● Texte de l'exercice:
···
Revenons à l’Afrique qui fait l’objet de notre titre. La crise engendre une multitude de réflexions et d’analyses. Mais le G20 a t-il abordé les questions de la croissance des pays pauvres et de la lutte contre la pauvreté ?

Dans un livre passionnant “Le Monde d’après. Une crise sans précédent” (Ed. Plon), Mathieu Pigasse et Gilles Finchelstein s’essaient à dessiner ce que sera le nouveau monde. Les BRICO’s (Brésil, Russie, Inde, Chine et Other’s) y joueront un rôle premier. Les Other’s sont la Turquie, le Mexique, l’Afrique du Sud, le Nigéria, l’Indonésie, le Vietnam. Ils joueront un rôle premier parce que dès cette année, ce n’est que chez eux que se concentrera la croissance économique. Parce que d’ici 2025, ce n’est que chez eux que se concentrera la croissance de la population. Et parce que dès à présent, ils acquièrent la technologie. A l’exception du Nigeria (et de l’Afrique du Sud, cas plus particulier), nous n’y voyons pas l’Afrique Noire.
···
● Lignes extraites:
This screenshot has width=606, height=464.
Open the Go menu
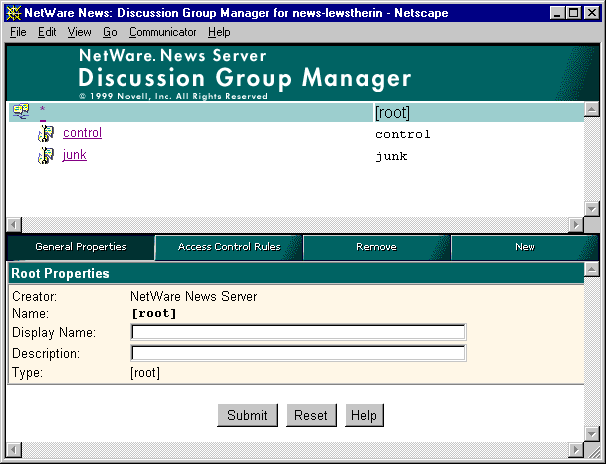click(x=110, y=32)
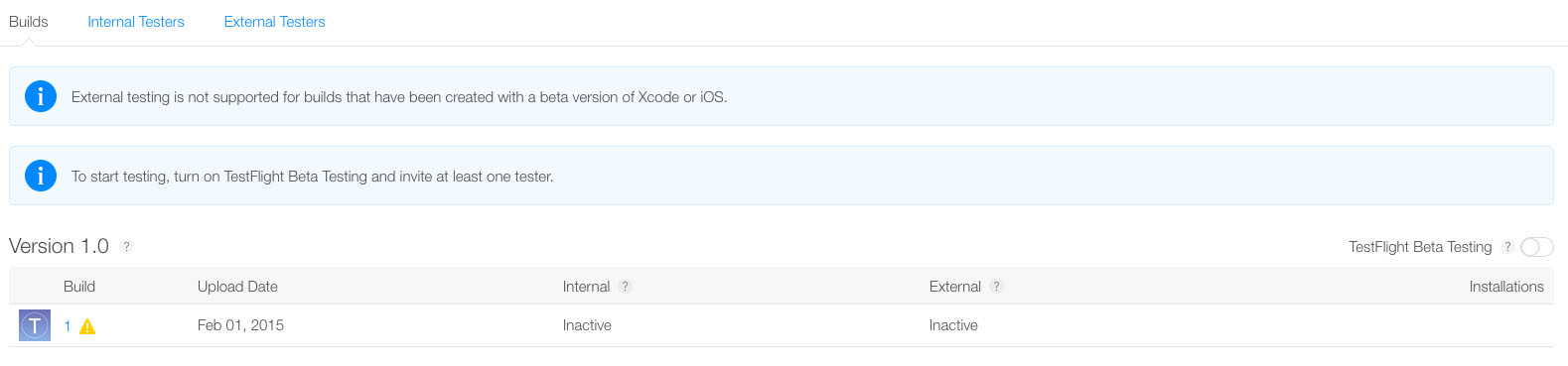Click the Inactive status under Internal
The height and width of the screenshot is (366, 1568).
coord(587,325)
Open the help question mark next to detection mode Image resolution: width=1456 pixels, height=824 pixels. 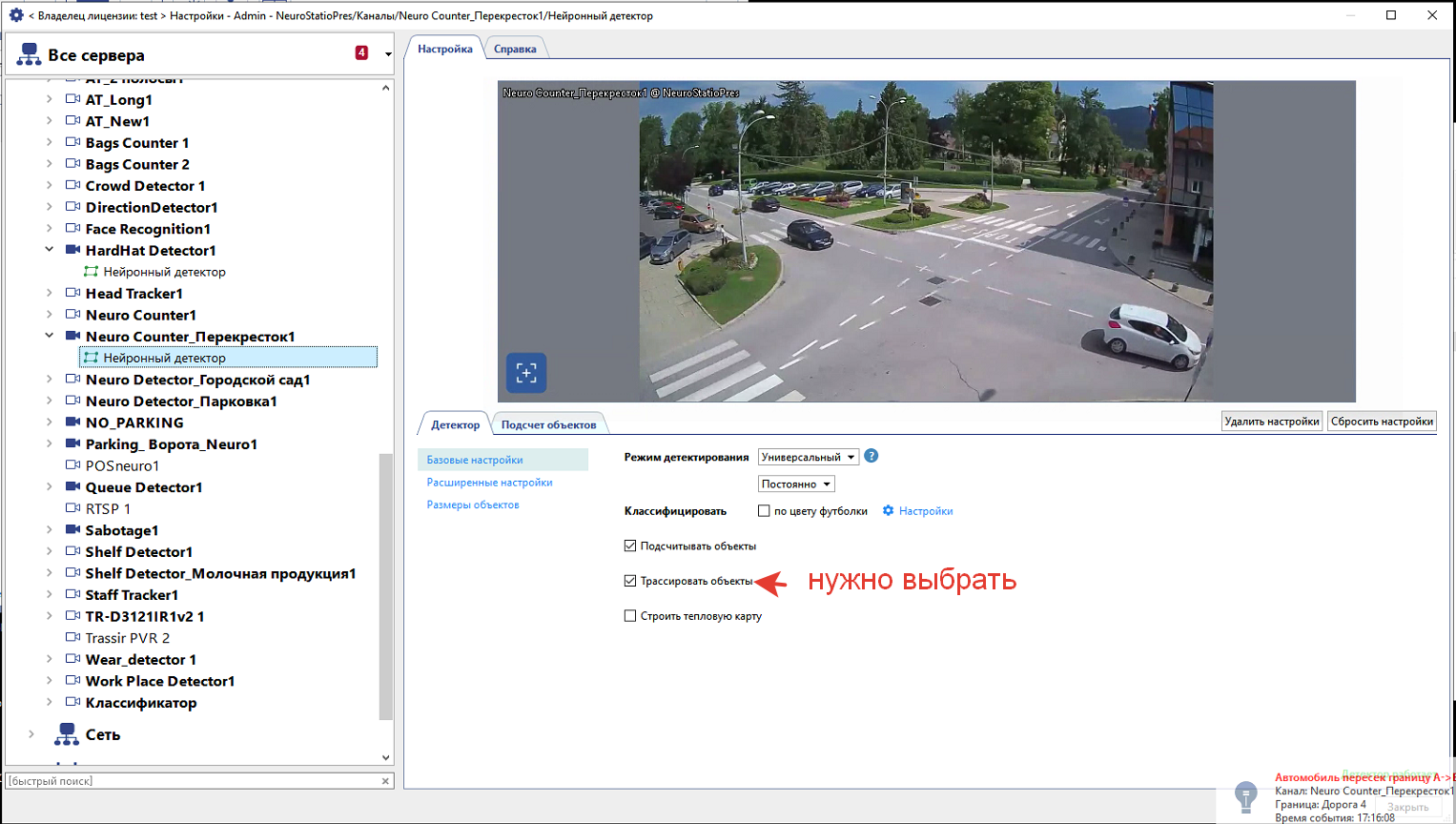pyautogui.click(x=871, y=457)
···
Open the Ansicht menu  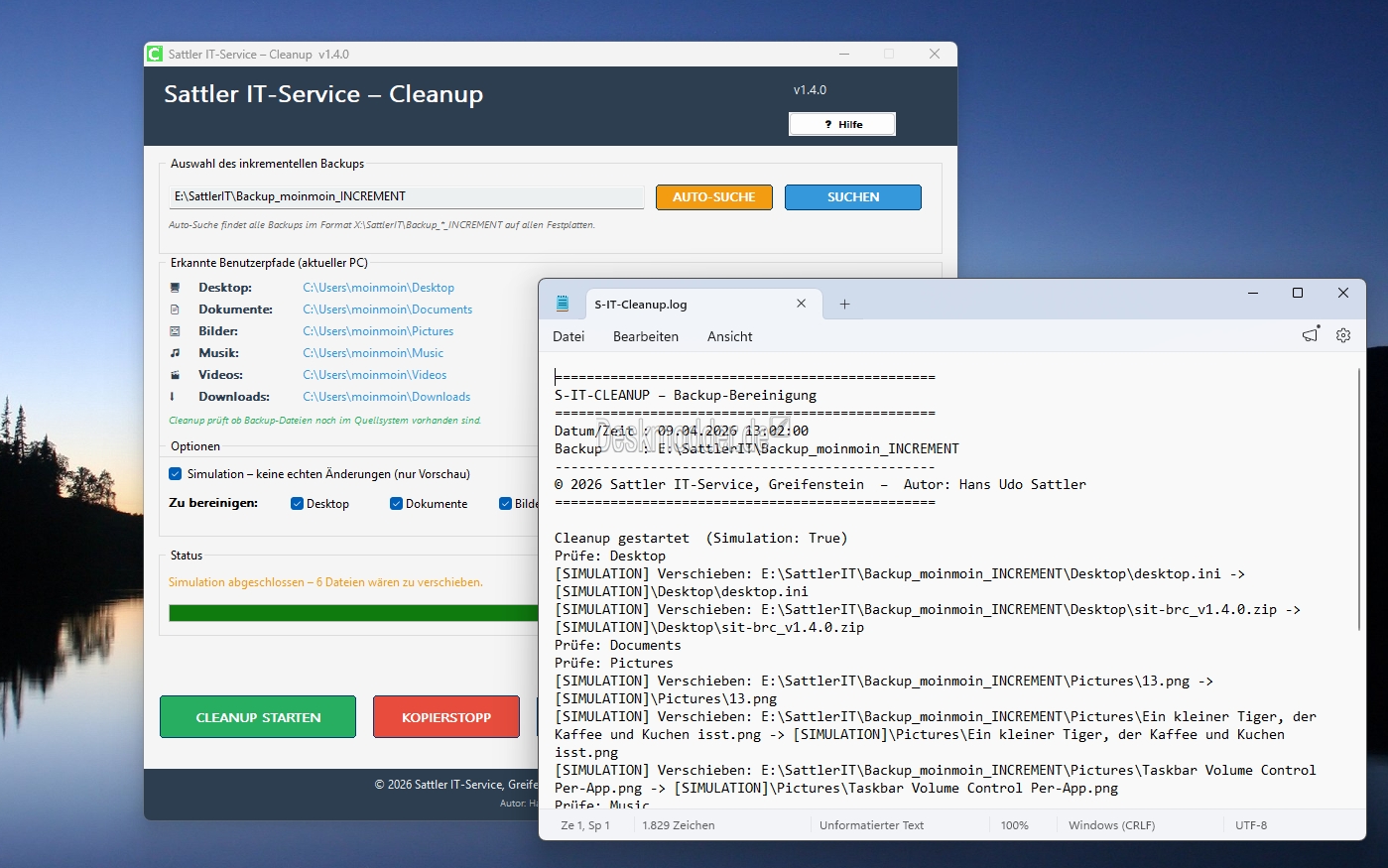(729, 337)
···
● Actions à faire:
**A)** Répondez à ces questions sur le texte de l'exercice :
(i) Chez quel éditeur le livre de Mathieu Pigasse et Gilles Finchelstein est-il publié ?
(ii) Quels pays forment les « Other's » ?
(iii) D'ici quelle année la croissance de la population se concentrera-t-elle chez les BRICO's ?
**B)** Rendez, copié sans aucun changement, le passage du texte de l'exercice qui s'ouvre sur les mots contenant « Dans un livre » et se ferme sur « pas l’Afrique Noire. ».

● Réponses:
**A)**
(i) Plon.
(ii) La Turquie, le Mexique, l'Afrique du Sud, le Nigéria, l'Indonésie et le Vietnam.
(iii) 2025.

**B)**
Dans un livre passionnant “Le Monde d’après. Une crise sans précédent” (Ed. Plon), Mathieu Pigasse et Gilles Finchelstein s’essaient à dessiner ce que sera le nouveau monde. Les BRICO’s (Brésil, Russie, Inde, Chine et Other’s) y joueront un rôle premier. Les Other’s sont la Turquie, le Mexique, l’Afrique du Sud, le Nigéria, l’Indonésie, le Vietnam. Ils joueront un rôle premier parce que dès cette année, ce n’est que chez eux que se concentrera la croissance économique. Parce que d’ici 2025, ce n’est que chez eux que se concentrera la croissance de la population. Et parce que dès à présent, ils acquièrent la technologie. A l’exception du Nigeria (et de l’Afrique du Sud, cas plus particulier), nous n’y voyons pas l’Afrique Noire.